International networking among students is not merely an addition to the study process; rather, it can become a central didactic approach through which we intentionally develop competencies for the global business environment. When students collaborate in nationally mixed teams, they learn to recognize cultural differences, bridge them, and in doing so shape solutions that are not only “correct” but also feasible in a real intercultural context.
The key added value of such a course implementation lies in the fact that students do not merely acquire knowledge about intercultural differences, but also gain experience of collaboration in an international environment. Such learning encourages innovation, entrepreneurial thinking, and strengthens the ability to design practical solutions for real companies and real-life situations.
International networking within the course was planned with clear objectives: to encourage teamwork among students from different national environments, to develop comprehensive, innovative, and global thinking, decision-making, and action, to strengthen intercultural communication skills, and to meaningfully integrate digital tools (and, where needed, AI) as support for collaboration in international teams.
The objectives were designed to guide students from understanding concepts to applying them in practice, and above all toward reflection and the creation of solutions that take cultural context into account.
International networking was carried out within the Intercultural Management course in September. A total of 36 Slovenian and 61 Croatian students participated in the implementation. The course content was available to students in their local languages, while the lecturer’s presentations and most of the literature were in English. Students could prepare the team assignment in English, Slovenian, or Croatian – depending on the agreement within the nationally mixed team.
A special feature of the implementation was the thoughtful organization of teams. The instructions first determined the numerical distribution of students into teams, after which online mentors grouped the students into nationally mixed teams within the MS Teams environment. In this way, the teams were balanced and composed so that the international dimension was genuinely present in daily collaboration, not merely declarative.
The core of the work was a concrete business challenge dealing with intercultural differences in the economic world. Students first had to identify cultural differences, then explain their impact on business collaboration, and finally propose ways to bridge those differences.
Within such a learning framework, students do not remain at the level of general statements about “different cultures”; rather, they are confronted with questions characteristic of real business practice: what happens when differing expectations regarding communication, agreements, leadership, or the way feedback is given affect the success of collaboration? And above all: how should one act in such a situation so that the solution is effective and culturally appropriate?
Online mentors played the role of a support infrastructure in the implementation, enabling international networking to run smoothly. Their work focused primarily on motivating students and maintaining continuity of work, providing technical assistance in navigating the digital learning environment (MS Teams), monitoring deadlines and preventing the “dropout” of individuals or teams, and establishing connections among students, the course instructor, and the faculty’s support network. This role of mentors proved particularly important in an international environment, where students more frequently experience feelings of uncertainty (due to language, the digital organization of work, or communication with “unknown” participants from another country).
International networking within the course enables a clear didactic progression of objectives.
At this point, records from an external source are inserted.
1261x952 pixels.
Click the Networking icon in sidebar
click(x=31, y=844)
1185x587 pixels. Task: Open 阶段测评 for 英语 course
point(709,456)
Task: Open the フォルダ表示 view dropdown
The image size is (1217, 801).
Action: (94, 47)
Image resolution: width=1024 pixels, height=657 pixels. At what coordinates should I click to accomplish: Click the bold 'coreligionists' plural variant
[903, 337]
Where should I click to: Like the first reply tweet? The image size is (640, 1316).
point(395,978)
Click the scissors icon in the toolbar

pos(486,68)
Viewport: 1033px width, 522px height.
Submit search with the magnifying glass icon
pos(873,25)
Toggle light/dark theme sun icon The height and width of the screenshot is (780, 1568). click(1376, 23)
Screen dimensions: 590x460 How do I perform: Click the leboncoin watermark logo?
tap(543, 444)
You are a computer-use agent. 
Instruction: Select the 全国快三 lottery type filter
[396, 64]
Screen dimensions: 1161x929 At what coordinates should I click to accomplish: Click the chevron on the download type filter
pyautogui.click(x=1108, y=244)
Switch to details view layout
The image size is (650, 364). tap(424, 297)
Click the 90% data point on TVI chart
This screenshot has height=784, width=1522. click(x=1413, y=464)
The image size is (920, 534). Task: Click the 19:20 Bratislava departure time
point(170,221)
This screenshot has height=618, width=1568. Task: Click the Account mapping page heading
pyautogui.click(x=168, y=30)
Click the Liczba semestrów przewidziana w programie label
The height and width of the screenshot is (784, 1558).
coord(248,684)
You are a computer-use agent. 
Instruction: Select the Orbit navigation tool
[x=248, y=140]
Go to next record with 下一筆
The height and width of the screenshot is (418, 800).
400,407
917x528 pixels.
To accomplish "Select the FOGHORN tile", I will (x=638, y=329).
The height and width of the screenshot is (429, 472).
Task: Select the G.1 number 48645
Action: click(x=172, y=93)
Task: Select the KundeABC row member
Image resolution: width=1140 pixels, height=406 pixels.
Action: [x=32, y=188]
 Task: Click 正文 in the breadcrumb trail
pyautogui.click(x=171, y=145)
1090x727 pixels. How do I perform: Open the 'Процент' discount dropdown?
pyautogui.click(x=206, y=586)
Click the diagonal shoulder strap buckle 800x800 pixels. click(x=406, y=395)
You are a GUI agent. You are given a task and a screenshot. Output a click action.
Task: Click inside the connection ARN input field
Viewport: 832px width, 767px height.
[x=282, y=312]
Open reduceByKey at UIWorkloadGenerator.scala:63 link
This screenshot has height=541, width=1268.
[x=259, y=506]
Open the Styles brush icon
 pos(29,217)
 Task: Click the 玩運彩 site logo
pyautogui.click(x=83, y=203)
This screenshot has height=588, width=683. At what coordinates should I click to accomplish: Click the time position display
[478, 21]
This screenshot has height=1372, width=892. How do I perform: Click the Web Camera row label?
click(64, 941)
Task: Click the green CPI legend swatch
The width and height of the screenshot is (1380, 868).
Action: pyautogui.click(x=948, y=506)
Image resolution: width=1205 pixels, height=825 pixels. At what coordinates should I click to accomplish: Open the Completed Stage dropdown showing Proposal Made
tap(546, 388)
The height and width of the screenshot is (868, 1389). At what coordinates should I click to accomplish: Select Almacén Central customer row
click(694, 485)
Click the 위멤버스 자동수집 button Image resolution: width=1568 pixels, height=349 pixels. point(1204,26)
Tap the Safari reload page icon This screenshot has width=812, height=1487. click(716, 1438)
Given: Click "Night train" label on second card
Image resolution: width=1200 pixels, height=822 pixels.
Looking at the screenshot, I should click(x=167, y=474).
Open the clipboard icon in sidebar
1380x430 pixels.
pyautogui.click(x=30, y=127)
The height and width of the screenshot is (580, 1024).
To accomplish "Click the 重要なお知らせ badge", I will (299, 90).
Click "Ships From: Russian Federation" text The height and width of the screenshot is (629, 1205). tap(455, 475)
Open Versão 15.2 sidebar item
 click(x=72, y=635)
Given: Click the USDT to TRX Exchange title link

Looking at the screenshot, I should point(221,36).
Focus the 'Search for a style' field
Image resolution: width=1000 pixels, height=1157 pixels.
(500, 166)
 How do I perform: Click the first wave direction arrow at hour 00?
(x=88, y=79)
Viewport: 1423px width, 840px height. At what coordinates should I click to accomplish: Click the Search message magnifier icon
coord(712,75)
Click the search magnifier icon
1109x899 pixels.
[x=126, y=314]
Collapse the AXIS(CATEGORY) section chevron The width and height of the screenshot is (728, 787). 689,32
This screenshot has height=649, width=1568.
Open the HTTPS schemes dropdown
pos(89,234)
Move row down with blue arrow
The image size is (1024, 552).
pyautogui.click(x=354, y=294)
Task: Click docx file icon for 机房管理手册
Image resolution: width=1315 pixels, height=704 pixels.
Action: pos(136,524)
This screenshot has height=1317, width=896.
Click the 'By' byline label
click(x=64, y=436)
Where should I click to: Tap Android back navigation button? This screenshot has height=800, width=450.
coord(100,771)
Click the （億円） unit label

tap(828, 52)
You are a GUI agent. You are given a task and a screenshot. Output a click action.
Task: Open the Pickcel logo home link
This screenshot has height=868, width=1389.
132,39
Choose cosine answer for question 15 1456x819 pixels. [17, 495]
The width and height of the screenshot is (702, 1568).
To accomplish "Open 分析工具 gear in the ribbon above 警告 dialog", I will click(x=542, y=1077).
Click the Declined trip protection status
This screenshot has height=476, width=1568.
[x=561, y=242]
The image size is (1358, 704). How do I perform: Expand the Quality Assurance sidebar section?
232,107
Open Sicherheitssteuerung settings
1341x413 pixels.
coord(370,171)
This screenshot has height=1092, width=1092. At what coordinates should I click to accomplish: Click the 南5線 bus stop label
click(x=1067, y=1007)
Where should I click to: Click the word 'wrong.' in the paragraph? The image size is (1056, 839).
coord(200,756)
At the level of understanding, students master concepts of intercultural differences and explain them in their own words – not as definitions, but as explanations of consequences in business situations. At the level of application, they transfer theory into a concrete case study: they do not merely describe models, but use them to explain why misunderstandings or ineffective collaboration arise in a given situation. At the level of analysis, they compare perspectives: how participants from different cultural environments may understand the same event, the same agreement, or the same business gesture differently. It is precisely the nationally mixed teams that make it possible for the analysis not to be merely “about others,” but to take place within the collaboration itself. At the level of evaluation, students assess the appropriateness of proposed solutions: which solution is at the same time effective, ethical, and culturally appropriate, and why. They learn to argue, not merely to propose. At the level of creation, they design recommendations and solutions that bridge differences and are applicable in the real economic environment. It is precisely here that learning becomes most authentic: students do not reproduce knowledge, but build a new, feasible practice of collaboration.
International networking within the course enables students to develop global thinking and greater sensitivity to cultural contexts. Working in nationally mixed teams strengthens the ability to collaborate, adapt, and seek common solutions. Students gain an experience that is difficult to achieve in a traditional learning environment: the experience that success in solving a business challenge does not depend only on the “correct content,” but also on the way they apply knowledge in relation to others – within a specific cultural framework. It is an effective approach to developing the competencies required by the modern business environment: teamwork, intercultural communication, global thinking, and the ability to shape practical solutions. With thoughtful team organization, a clearly designed learning task, and the support of online mentors, such a course implementation becomes more than a study obligation – it becomes a simulation of a real working environment in which students learn to act confidently and responsibly.